Required work:
Show each line from the records below in which the word "indicator" occurs.

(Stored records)

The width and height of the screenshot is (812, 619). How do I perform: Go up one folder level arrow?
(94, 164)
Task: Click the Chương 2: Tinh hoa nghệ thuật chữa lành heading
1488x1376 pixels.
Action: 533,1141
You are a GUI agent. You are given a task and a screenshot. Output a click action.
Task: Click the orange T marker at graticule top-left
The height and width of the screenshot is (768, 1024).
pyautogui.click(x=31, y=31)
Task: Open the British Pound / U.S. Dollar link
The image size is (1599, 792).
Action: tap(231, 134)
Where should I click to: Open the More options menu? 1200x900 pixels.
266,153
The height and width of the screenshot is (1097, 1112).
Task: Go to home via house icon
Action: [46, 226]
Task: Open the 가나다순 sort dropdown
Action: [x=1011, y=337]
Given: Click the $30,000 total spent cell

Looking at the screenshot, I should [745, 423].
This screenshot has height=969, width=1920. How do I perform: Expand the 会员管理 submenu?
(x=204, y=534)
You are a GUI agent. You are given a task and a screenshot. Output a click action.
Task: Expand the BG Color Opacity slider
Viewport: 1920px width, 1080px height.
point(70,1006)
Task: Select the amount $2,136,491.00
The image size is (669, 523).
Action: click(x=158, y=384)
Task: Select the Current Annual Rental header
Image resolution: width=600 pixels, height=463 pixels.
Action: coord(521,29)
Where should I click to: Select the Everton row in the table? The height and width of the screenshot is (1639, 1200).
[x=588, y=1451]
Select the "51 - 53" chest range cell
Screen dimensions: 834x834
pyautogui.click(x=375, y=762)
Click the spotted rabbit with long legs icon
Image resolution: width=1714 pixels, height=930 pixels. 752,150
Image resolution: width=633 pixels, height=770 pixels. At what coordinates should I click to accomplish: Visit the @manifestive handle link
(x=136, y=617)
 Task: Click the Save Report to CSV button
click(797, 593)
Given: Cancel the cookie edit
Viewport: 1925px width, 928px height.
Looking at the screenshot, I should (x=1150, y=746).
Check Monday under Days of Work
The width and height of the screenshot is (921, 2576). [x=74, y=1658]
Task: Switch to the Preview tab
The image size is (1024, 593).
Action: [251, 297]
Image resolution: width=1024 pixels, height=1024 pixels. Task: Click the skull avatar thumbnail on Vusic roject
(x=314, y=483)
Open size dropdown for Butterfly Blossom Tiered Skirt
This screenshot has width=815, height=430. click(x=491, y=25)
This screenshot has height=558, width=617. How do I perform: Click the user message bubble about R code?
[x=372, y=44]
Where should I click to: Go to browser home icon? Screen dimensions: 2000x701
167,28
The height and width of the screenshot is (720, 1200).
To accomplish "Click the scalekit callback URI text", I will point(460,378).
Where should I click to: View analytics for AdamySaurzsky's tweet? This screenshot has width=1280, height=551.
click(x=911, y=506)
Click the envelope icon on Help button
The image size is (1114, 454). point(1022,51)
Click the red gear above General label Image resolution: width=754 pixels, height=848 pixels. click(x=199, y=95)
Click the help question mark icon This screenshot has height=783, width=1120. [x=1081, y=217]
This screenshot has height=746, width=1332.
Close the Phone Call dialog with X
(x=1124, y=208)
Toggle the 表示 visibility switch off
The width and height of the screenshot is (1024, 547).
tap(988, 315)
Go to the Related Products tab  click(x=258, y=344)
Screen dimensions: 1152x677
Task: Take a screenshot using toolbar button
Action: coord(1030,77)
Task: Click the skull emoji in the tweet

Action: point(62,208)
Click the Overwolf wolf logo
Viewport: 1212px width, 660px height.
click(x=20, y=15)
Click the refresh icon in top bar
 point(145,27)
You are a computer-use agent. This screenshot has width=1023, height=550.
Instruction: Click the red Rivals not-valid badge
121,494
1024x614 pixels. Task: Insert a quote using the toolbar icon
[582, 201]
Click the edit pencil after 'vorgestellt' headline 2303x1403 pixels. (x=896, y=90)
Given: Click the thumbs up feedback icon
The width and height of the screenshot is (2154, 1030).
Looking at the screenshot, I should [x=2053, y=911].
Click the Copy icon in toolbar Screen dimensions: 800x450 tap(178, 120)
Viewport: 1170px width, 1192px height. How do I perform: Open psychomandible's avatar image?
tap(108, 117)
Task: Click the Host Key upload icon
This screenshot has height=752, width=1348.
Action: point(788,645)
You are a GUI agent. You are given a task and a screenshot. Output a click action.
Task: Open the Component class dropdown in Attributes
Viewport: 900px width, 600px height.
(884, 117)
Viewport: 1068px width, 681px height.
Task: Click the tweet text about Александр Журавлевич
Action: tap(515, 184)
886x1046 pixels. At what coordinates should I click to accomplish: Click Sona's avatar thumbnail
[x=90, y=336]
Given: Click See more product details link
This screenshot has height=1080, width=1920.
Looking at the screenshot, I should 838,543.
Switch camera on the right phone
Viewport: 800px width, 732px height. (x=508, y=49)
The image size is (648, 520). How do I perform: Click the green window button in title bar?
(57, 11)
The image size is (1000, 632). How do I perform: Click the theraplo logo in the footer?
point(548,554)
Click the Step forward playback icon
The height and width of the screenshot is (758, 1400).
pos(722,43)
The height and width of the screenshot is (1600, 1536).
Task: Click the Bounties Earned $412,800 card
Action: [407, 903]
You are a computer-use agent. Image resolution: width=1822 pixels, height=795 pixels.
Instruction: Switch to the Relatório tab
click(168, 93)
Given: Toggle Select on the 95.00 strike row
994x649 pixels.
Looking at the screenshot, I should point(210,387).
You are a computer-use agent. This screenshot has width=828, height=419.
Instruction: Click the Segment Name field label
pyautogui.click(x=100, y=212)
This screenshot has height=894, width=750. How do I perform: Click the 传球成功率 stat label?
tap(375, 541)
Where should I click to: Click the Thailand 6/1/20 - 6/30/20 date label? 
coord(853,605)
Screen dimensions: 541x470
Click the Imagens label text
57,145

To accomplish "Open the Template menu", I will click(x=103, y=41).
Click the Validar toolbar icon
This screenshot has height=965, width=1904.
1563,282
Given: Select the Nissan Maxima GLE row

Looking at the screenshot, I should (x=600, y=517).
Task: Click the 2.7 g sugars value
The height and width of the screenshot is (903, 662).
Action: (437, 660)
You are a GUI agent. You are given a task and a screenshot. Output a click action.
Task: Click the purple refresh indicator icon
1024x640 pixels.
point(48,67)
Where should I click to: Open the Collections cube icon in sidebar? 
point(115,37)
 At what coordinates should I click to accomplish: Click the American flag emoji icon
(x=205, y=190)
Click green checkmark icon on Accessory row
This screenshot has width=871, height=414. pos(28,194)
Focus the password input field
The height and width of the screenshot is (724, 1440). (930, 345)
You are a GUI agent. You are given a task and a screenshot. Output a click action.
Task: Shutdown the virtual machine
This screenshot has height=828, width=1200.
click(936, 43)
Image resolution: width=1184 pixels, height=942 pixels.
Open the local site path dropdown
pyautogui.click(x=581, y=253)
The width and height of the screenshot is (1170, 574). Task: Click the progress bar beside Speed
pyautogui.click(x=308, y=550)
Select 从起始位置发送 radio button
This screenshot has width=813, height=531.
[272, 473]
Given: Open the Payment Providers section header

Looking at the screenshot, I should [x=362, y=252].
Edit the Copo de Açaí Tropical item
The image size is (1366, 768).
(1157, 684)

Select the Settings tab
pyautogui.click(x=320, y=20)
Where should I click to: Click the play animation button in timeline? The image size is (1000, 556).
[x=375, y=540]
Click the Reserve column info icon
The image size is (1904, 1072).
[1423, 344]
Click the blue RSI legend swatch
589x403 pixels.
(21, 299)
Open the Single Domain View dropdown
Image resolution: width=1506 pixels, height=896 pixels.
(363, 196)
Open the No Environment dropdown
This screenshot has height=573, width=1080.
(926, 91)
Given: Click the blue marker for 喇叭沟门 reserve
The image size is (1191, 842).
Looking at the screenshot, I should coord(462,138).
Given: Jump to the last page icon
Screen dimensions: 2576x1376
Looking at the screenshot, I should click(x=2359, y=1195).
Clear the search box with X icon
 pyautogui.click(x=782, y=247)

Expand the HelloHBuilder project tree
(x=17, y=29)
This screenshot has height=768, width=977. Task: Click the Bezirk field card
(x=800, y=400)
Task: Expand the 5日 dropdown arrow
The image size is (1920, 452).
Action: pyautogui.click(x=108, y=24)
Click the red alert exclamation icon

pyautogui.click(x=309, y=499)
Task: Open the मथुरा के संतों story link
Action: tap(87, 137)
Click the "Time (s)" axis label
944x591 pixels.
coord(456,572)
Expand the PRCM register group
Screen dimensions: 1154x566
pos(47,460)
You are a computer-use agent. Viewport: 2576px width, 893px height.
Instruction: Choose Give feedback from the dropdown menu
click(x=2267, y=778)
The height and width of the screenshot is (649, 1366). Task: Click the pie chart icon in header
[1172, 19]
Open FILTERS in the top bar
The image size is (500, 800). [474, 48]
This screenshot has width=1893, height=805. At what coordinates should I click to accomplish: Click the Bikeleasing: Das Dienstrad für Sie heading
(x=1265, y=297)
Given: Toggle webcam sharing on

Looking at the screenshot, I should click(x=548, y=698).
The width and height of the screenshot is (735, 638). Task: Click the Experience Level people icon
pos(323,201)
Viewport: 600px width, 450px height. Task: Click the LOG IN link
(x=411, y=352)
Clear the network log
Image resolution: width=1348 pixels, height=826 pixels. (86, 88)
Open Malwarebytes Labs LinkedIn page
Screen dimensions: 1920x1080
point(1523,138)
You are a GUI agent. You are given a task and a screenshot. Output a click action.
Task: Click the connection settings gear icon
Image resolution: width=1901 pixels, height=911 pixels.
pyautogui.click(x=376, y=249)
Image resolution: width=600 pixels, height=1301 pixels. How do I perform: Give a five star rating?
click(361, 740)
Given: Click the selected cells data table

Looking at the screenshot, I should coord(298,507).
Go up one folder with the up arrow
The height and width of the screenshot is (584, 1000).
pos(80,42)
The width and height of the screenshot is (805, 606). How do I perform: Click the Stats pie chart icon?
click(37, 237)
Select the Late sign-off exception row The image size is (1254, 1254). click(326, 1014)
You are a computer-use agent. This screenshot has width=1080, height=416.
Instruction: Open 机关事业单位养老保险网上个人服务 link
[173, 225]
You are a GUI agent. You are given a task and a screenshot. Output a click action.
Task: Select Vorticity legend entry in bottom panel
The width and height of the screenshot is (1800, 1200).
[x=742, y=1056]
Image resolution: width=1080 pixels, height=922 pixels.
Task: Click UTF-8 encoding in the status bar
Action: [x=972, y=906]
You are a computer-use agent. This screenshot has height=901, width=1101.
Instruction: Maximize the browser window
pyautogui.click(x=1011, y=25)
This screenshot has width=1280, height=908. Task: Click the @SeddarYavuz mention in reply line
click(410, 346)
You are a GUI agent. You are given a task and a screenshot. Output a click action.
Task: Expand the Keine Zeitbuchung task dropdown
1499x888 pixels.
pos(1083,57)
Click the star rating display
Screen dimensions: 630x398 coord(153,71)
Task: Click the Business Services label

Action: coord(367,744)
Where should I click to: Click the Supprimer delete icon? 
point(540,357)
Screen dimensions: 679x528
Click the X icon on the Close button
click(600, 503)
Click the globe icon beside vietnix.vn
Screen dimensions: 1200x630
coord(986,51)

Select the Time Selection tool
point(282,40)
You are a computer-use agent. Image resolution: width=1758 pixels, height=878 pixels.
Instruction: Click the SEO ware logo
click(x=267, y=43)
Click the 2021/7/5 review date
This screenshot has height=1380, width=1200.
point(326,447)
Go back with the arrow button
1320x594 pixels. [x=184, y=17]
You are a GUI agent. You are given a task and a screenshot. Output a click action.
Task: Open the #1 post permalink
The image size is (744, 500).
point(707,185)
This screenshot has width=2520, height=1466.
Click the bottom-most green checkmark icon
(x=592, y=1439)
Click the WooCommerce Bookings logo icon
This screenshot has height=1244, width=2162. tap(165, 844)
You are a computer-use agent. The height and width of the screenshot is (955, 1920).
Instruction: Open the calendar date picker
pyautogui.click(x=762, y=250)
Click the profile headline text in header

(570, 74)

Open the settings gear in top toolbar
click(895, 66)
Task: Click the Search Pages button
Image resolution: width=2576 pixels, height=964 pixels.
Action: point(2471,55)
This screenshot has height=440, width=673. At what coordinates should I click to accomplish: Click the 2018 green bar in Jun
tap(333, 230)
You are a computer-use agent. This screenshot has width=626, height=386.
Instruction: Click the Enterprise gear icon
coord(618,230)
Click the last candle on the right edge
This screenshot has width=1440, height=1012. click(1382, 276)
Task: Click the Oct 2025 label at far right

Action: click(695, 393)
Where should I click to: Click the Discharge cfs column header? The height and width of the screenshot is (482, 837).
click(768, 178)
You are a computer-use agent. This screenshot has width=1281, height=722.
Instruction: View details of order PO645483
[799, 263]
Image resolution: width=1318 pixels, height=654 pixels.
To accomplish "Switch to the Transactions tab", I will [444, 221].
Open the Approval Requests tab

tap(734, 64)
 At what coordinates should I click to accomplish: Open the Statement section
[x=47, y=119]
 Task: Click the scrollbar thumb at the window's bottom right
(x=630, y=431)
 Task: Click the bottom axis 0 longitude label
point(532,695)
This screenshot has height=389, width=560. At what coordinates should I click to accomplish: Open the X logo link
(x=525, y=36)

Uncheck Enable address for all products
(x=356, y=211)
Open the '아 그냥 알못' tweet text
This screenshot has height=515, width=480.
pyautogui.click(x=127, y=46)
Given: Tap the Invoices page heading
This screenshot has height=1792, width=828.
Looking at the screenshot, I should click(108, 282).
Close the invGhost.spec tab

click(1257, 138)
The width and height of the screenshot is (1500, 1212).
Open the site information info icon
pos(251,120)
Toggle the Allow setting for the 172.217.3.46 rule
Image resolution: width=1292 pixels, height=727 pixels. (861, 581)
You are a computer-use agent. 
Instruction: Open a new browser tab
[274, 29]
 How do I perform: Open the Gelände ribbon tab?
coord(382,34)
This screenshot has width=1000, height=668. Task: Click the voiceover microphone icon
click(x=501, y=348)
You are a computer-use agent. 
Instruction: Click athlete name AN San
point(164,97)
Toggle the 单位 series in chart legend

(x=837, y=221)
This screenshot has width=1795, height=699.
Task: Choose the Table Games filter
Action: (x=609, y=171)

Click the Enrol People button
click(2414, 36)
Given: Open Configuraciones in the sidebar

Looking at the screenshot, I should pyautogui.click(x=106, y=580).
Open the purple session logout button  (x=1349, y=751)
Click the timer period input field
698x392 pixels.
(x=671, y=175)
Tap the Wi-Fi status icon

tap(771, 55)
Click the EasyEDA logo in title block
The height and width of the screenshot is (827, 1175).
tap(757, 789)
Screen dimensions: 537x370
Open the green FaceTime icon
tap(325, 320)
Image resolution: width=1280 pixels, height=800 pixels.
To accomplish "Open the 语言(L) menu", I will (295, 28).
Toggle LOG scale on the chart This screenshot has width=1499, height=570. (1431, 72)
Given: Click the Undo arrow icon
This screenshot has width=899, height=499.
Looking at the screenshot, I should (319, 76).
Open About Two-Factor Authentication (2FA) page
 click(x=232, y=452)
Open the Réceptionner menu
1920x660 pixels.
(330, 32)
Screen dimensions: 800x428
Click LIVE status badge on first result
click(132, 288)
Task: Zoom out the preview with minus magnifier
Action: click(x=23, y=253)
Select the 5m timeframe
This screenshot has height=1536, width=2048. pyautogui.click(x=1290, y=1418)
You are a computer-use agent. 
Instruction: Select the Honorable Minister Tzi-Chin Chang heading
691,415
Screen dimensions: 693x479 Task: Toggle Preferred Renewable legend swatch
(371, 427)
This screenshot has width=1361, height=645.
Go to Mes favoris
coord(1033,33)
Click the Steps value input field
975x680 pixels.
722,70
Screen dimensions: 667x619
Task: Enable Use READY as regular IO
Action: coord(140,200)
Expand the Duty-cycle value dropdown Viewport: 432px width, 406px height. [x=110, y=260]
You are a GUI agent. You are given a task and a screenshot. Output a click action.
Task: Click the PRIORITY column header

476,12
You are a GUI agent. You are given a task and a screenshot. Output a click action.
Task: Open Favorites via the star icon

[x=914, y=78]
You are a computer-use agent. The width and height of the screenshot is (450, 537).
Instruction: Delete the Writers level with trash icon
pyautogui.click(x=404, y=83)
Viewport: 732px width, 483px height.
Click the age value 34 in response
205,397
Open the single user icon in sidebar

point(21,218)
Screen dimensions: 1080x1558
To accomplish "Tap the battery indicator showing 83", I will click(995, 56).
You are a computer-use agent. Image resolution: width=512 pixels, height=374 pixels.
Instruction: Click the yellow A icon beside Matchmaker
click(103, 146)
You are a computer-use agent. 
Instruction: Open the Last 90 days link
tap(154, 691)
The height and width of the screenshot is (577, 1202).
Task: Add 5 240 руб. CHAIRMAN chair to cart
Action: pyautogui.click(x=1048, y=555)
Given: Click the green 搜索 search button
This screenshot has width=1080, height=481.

Your response:
Task: Click the purple refresh indicator icon
To accomplish "Tap the battery indicator showing 83", I will click(995, 56).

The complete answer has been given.